Vor lauter Tanzen hatten wir die Zeit total vergessen. Als Letta uns um 3 Uhr Nachts fragte, ob wir nicht langsam schlafen gehen wollen, stimmten wir natürlich zu. Total müde und durchgeschwitzt gingen wir zu Betty nach Hause, wo wir uns zu sechst ein Zimmer teilten und Maren und ich eine 90cm-Matraze. Doch das machte mir nichts aus, nach diesem Tag schlief ich mit einem breiten Grinsen im Gesicht ein.
Richtig toller Bericht Lea, bitte mehr davon. LG Susanne
Hallo Lea,
ich bewundere sich, da du immer so viel Rumreisen kannst und jetzt auch ein timoresisches Hochzeitsfest miterlebt hast. Erlebnisse & Erinnerungen sind doch das Schönste. LG Franzi
Liebe Lea und Maren,
…und anfänglich hattet ihr befürchtet vor lauter Arbeit gar nichts vom Land mit zu bekommen!
Da hört sich vieles ganz anders an, als alles was wir so kennen.
Wir freuen uns, dass ihr eure Eindrücke und Erlebnisse mit uns teilt.

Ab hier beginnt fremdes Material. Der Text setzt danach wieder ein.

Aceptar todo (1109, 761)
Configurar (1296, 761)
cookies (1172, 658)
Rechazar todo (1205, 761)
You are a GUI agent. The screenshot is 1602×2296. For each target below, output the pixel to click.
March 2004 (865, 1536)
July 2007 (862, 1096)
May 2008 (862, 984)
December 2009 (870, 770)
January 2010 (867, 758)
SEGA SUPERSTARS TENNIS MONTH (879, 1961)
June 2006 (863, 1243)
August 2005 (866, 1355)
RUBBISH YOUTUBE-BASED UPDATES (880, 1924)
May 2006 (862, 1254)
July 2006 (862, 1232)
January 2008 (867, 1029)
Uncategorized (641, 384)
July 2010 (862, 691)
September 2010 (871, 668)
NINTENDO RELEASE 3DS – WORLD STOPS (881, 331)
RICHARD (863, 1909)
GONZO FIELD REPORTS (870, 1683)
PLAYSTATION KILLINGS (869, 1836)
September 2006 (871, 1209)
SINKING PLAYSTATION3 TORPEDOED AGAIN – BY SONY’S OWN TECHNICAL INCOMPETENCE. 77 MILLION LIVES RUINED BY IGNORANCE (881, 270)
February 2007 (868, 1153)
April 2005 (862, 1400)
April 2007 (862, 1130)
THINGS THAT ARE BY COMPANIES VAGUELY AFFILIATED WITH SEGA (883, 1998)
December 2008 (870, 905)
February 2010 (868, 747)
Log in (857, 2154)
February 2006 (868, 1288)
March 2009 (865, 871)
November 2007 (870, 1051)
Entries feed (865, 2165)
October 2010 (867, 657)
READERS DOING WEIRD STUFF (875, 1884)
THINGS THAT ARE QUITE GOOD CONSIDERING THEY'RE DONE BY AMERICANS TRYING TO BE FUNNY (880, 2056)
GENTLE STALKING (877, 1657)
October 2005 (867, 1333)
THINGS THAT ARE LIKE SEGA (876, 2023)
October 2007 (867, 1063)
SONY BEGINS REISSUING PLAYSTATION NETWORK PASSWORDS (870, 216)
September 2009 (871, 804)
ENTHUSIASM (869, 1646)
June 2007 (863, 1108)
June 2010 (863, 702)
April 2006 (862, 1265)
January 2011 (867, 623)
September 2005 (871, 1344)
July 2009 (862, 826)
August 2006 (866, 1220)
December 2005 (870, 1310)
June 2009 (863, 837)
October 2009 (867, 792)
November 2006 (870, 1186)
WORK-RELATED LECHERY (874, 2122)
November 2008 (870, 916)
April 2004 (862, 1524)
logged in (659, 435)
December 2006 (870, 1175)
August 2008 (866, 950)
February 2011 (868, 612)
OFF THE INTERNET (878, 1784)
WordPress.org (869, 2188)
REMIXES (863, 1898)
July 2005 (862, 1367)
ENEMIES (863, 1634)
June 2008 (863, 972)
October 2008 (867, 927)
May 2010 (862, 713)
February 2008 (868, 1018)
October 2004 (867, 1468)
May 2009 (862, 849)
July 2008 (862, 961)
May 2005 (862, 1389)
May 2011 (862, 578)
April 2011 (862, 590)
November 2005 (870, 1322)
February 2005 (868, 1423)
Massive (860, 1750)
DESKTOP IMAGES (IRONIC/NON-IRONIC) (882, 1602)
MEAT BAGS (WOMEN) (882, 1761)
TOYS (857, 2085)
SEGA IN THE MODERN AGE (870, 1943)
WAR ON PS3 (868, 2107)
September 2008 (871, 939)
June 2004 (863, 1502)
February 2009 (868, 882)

… and more good times are to come …
Und immer dran denken: Hakuna Matada – ist zwar kein Tetum, könnte es -wie ihr es beschreibt- aber sein 😉
Liebe Grüße und unsere Gedanken sind bei Euch!
Marens Eltern
Liebe Lea,
tja, so ist das. Leider ist man eine Attraktion, ob man möchte oder nicht. Aber ich finde, ihr habt euch ganz gut geschlagen. Ihr hattet ja auch keine Wahl. Das mit dem Tanzen hört sich für mich eigentlich ganz gut an. Stell dir mal vor, ihr hättet singen müssen. Das wäre vielleicht (noch) schlimmer gewesen … ;-))) Auf jeden Fall werden jetzt alle Männer dort noch lange davon erzählen, wie sie mit zwei Weißnasen getanzt haben. Am allerbesten hat mir aber gefallen, dass mal wieder sooo viel improvisiert wurde. Wäre hier so schnell nicht möglich. Die beiden Taufen zum Beispiel, total cool. Bei uns muss man zuerst mal fünf Formulare ausfüllen :-)))
LG, Uta
Hallo Lea,
das hört sich ja echt lustig an und dein Tanzkurs war wohl nicht ganz umsonst.
Ich wünsche dir noch viele schöne Feste im fernen Timor.